begin Supplied data

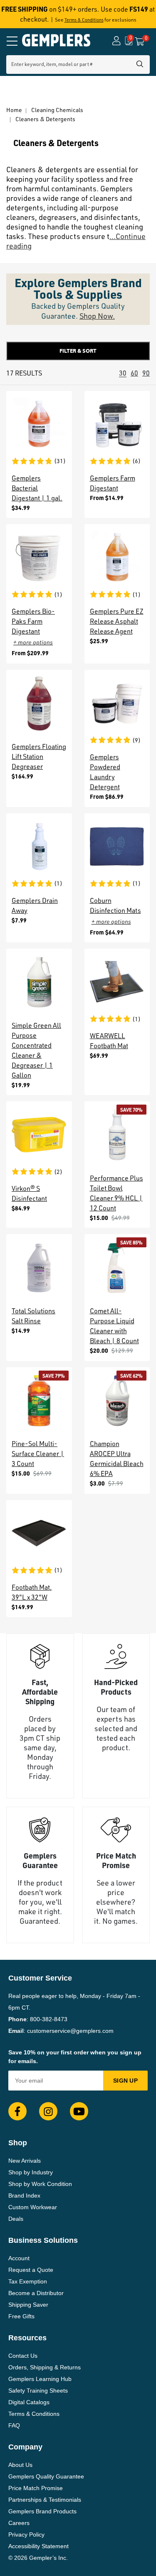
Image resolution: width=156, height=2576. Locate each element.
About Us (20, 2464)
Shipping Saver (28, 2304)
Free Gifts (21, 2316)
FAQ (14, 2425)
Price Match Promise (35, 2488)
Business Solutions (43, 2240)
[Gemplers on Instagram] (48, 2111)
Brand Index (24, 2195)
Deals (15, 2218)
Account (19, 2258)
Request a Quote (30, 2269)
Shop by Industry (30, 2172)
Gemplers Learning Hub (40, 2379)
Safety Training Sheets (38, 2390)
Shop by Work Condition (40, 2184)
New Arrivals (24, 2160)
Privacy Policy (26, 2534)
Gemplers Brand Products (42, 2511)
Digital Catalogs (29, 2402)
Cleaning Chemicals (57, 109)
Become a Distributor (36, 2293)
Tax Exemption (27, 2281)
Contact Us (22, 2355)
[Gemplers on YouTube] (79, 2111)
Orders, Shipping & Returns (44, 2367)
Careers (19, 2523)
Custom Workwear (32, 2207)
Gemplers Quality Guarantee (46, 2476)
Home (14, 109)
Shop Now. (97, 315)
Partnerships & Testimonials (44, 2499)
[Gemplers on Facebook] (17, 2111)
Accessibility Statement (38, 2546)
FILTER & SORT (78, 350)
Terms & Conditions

end Supplied data

§ **Requirements**
Turn each line of the records above into an item in a numbered list, dropping any blank lines and leaving out the pictures.

§ **Result for this task**
1. Image resolution: width=156, height=2576. Locate each element.
2. About Us (20, 2464)
3. Shipping Saver (28, 2304)
4. Free Gifts (21, 2316)
5. FAQ (14, 2425)
6. Price Match Promise (35, 2488)
7. Business Solutions (43, 2240)
8. [Gemplers on Instagram] (48, 2111)
9. Brand Index (24, 2195)
10. Deals (15, 2218)
11. Account (19, 2258)
12. Request a Quote (30, 2269)
13. Shop by Industry (30, 2172)
14. Gemplers Learning Hub (40, 2379)
15. Safety Training Sheets (38, 2390)
16. Shop by Work Condition (40, 2184)
17. New Arrivals (24, 2160)
18. Privacy Policy (26, 2534)
19. Gemplers Brand Products (42, 2511)
20. Digital Catalogs (29, 2402)
21. Cleaning Chemicals (57, 109)
22. Become a Distributor (36, 2293)
23. Tax Exemption (27, 2281)
24. Contact Us (22, 2355)
25. [Gemplers on YouTube] (79, 2111)
26. Orders, Shipping & Returns (44, 2367)
27. Careers (19, 2523)
28. Custom Workwear (32, 2207)
29. Gemplers Quality Guarantee (46, 2476)
30. Home (14, 109)
31. Shop Now. (97, 315)
32. Partnerships & Testimonials (44, 2499)
33. [Gemplers on Facebook] (17, 2111)
34. Accessibility Statement (38, 2546)
35. FILTER & SORT (78, 350)
36. Terms & Conditions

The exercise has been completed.